*Dataset content*:

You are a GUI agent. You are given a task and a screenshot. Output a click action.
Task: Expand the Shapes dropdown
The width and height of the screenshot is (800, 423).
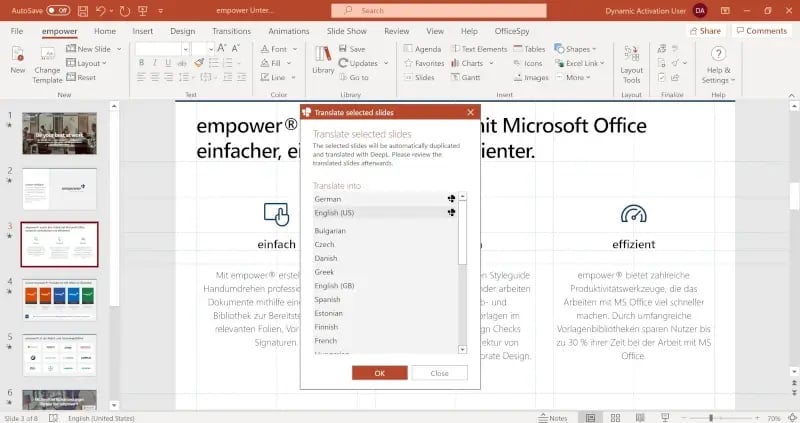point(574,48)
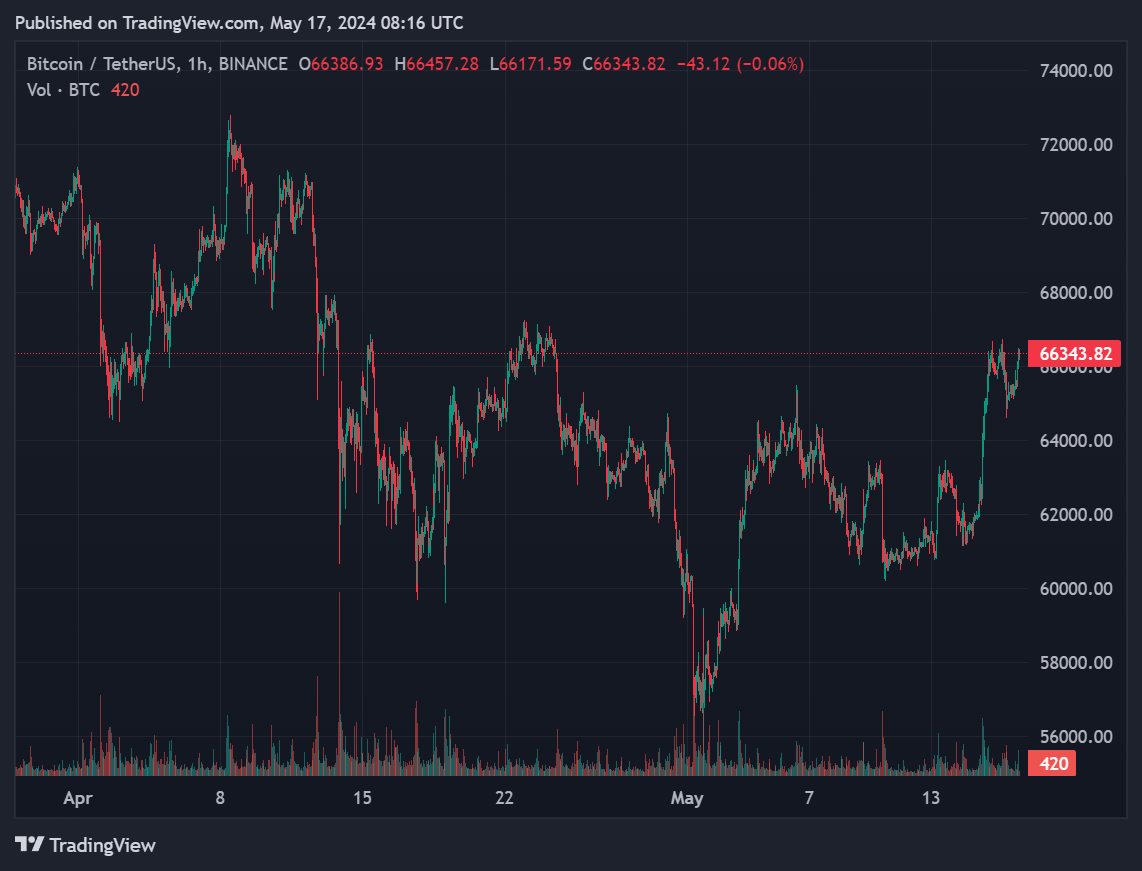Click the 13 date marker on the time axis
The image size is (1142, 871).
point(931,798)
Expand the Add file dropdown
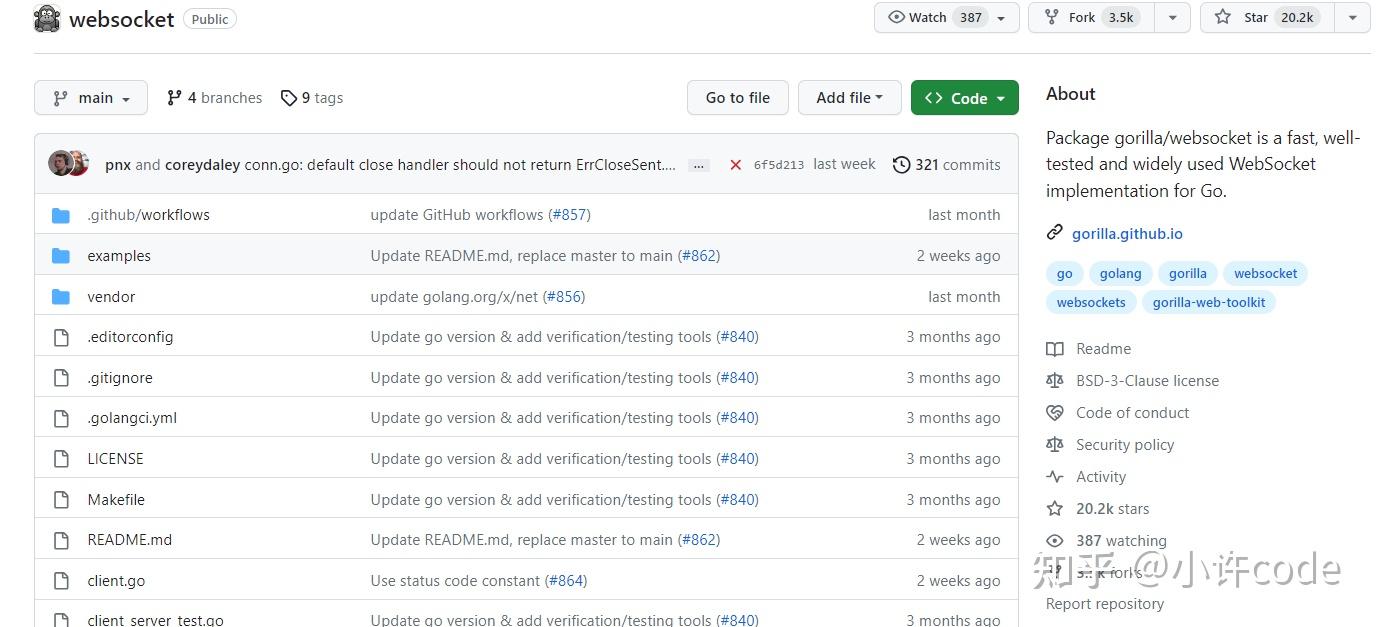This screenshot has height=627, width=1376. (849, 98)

*What needs to be done*: The records above are to be repeated exactly, with every picture removed from the copy.

*Your response*:
You are a GUI agent. You are given a task and a screenshot. Output a click action.
Task: Expand the Shapes dropdown
The width and height of the screenshot is (800, 423).
point(574,48)
Click the 13 date marker on the time axis
The image size is (1142, 871).
point(931,798)
Expand the Add file dropdown
This screenshot has height=627, width=1376. (849, 98)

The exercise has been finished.